Will the Government Shut Down This Week?

Probably not, but here are the disputes that could make it happen.

Joshua Roberts/Reuters/ZUMA


President Donald Trump’s 100th day in office will see the federal government shut down if Congress can’t come to a budget agreement by the end of the week. Congress needs to pass a funding bill by the end of the day Friday, or else federal programs will no longer be able to spend money on Saturday, Trump’s 100th day in the White House.

Both Republicans and Democrats are largely content to maintain current funding levels by passing a continuing resolution rather than hashing out an entirely new budget. (The budget Trump introduced earlier this year calls for massive cuts across nearly every part of the federal government except the military.) But there are a few policy differences that could muck things up and send federal employees packing next week. And Republicans can’t count on getting enough votes from their own caucus to pass a spending bill, since Senate Democrats can filibuster any measure they find objectionable.

Here are the issues that could prevent a deal:

The wall

Trump might have promised throughout the campaign that Mexico was going to pay for a border wall, but everyone in Washington knows that if Trump is actually going to begin construction on the wall, he’ll need Congress to appropriate the funds. So far, that’s a nonstarter among Democrats.

Last week this looked like it could be the disagreement that would break the government. But on Tuesday, Republicans handed Democrats a funding plan offer that doesn’t include the wall.

Still, Trump could insist on getting at least a partial victory on the wall. On Tuesday morning, he took to his favorite medium to reiterate his plans:

Obamacare

Despite Trump’s goal of seeing the Affordable Care Act repealed during the first 100 days of his presidency, Republicans haven’t settled on a repeal bill that can clear the House, let alone the Senate. But as Mother Jones explained last week, Trump has a backup option that he could pull out if he truly wants to send the ACA marketplaces into a death spiral. The White House doesn’t need congressional approval to end funding for a provision of the law that forces insurance companies to offer lower deductibles, copayments, and other out-of-pocket expenses to low-income families. Cutting off those funds would cause premiums to spike and more insurers to leave the marketplaces.

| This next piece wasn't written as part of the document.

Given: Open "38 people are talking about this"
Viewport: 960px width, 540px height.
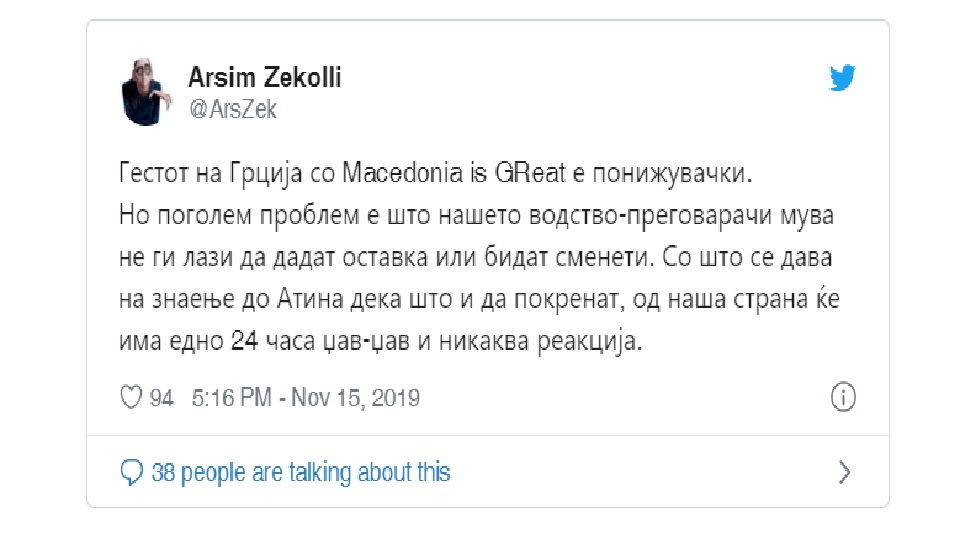Looking at the screenshot, I should tap(301, 472).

Earlier this month, Trump threatened to do just that in order to get Democrats to help Republicans repeal Obamacare. Trump’s famed negotiating skills backfired this time, and some Democrats now say they’re willing to block the spending bill and shut down the government if these funds aren’t included (though the message hasn’t exactly been unified among Democratic leaders). Unfortunately for Trump, it sounds as if House Republicans might agree with the Democrats. “I don’t think anybody wants to disrupt the markets more than they already are,” Rep. Tom Cole (R-Okla.), who chairs a House subcommittee on health care, told the New York Times earlier this month, saying he supports the funds.

Defense spending

It’s the least likely of these three issues to prompt a shutdown, but Democrats and Republicans are still hashing out the details of defense spending levels. Trump asked for a ton of extra money—a $54 billion increase—for the Pentagon budget. Democrats are fine with a more modest defense spending hike, but only if it’s paired with extra spending for domestic programs, as has been the case in the past few budget deals. On Tuesday, Senate Minority Leader Chuck Schumer warned that his party wants to maintain that same ratio for the current deal.